Overview of circularity metrics used by companies, 2017-2018
Implementing a coherent taxonomy & Multi-Financial Framework with a coherent institutional architecture to close the loop of circular economy
The future taxonomy will have to incentivise sustainable economic activities, without penalising others. A strong industrial base is a prerequisite for achieving a circular economy and decarbonisation of the EU, as drivers for innovation and growth. Vulnerable industries must be protected by a WTO-compatible carbon border mechanism to ensure they can compete on equal terms while promoting the circularity of materials and the competitivity between virgin and recycled material within the internal market.
Furthermore, the current negotiations on the Multi Financial Framework (MFF) with the proposal regarding a national contribution based on the quantity of non-recycled plastic packaging waste generated in each Member State could be an economic incentive to decrease the use of non-recyclable plastics.

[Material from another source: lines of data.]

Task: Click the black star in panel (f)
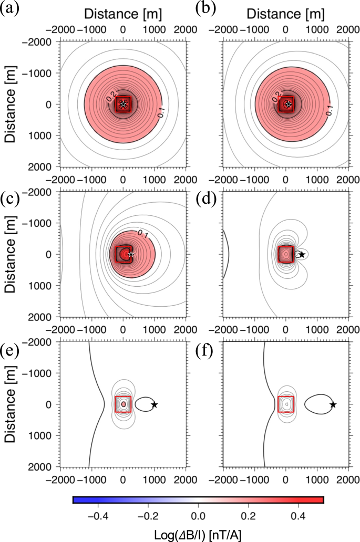(x=333, y=404)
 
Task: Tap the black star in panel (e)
(x=154, y=404)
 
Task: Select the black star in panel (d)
(x=302, y=255)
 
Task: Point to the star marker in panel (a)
(x=123, y=104)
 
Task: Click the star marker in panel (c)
(x=131, y=254)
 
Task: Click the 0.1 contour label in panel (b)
(x=329, y=110)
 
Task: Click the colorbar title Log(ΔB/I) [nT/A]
(x=198, y=531)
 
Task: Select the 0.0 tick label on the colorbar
(x=198, y=513)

However, such a contribution will not be exclusively linked to any expenditures or investment in existing national plastic waste management systems. In this perspective, the EU needs to support new recycling schemes and facilities for plastics waste while promoting new alternatives to plastics.

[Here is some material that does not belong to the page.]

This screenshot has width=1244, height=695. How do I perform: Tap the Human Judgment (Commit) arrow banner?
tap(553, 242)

Last July, EIB and EU’s top five banks have jointly committed 10 billion euros over the next five years to financing circular economy; such funds must be targeted for the circularity of plastics by facilitating circular strategies in all lifecycle phases of this material, linked with the green deal that Frans Timmermans will manage as Vice-President of the European commission.

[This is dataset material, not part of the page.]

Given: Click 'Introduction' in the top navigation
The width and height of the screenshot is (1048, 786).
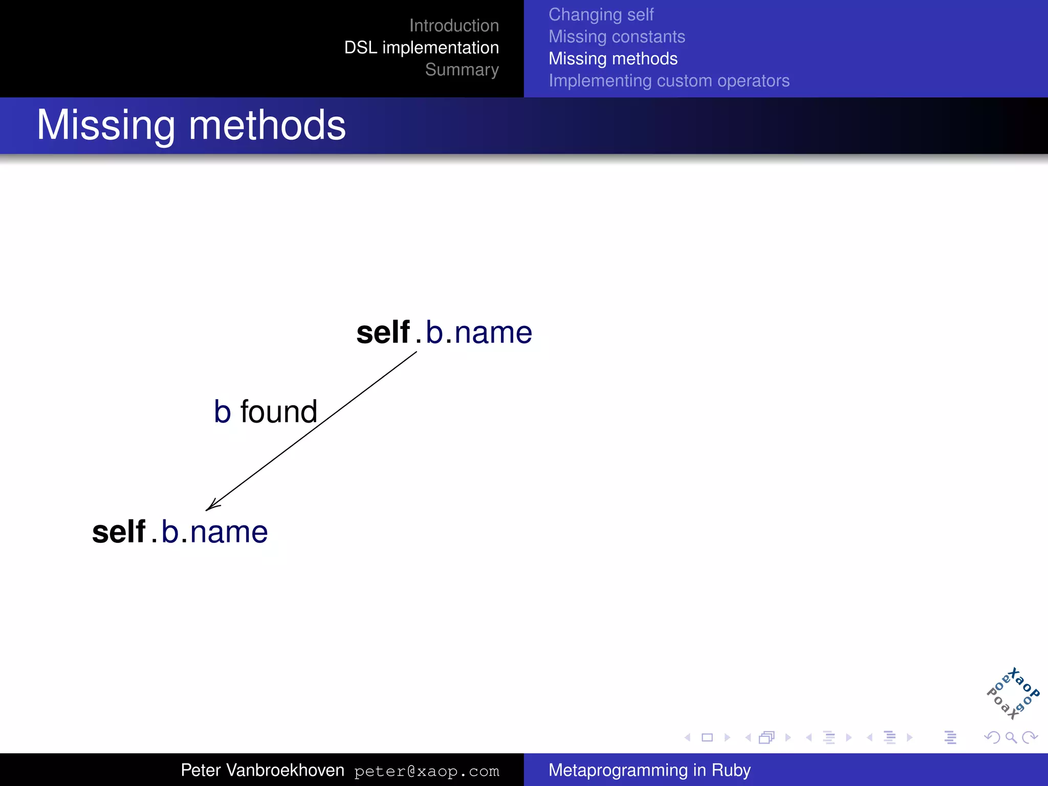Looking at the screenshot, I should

Circular public procurement a complementary tool to accelerate the transition to a circular economy
Public procurement makes up for a significant part of the European economy, accounting for 16% of GDP (1,800 billion euros). This economic weight must be used to develop innovations to foster the circular economy and to push economic stakeholders to change their model. The European Directive 2014/24/EU of February 26, 2014 has already opened new possibilities for integrating environmental issues and circular economy into public procurement. However, public purchasers still lack simplified operational tools to effectively integrate circular economy aspects into their demands.
Therefore, the development of harmonised tools at the European level, in terms of both circular economy criteria and life cycle analysis is highly desirable (such as minimising waste, reusing waste within the organisation, improving design for maintenance, repair or reuse, selling scrap materials to other organisations). In addition, it is necessary to introduce binding targets to achieve circular models in the coming years.
Citeo’s recommendations for the next European Commission regarding green funds and taxonomy framework to close the loop of circular economy:
- Adopting a dynamic and phased approach to measure the impact of economic activities, to stimulate circular investments and to transition from a linear to a fully circular economy;
- Prioritising sectors that are expected to have the highest impact on the transition toward circular economy;
- Establishing an EU-wide classification system to help investors identify which economic activities can be considered environmentally sustainable;
- Measuring the impact of investments on circular economy activities at the EU level;
- Promoting the circularity of materials in all lifecycle phases at the European scale, with specific funds programmes from the EIB;
- Promoting the competitivity between virgin and recycled material within the internal market;
- Supporting new recycling schemes and facilities for plastics waste while promoting new alternatives to plastics.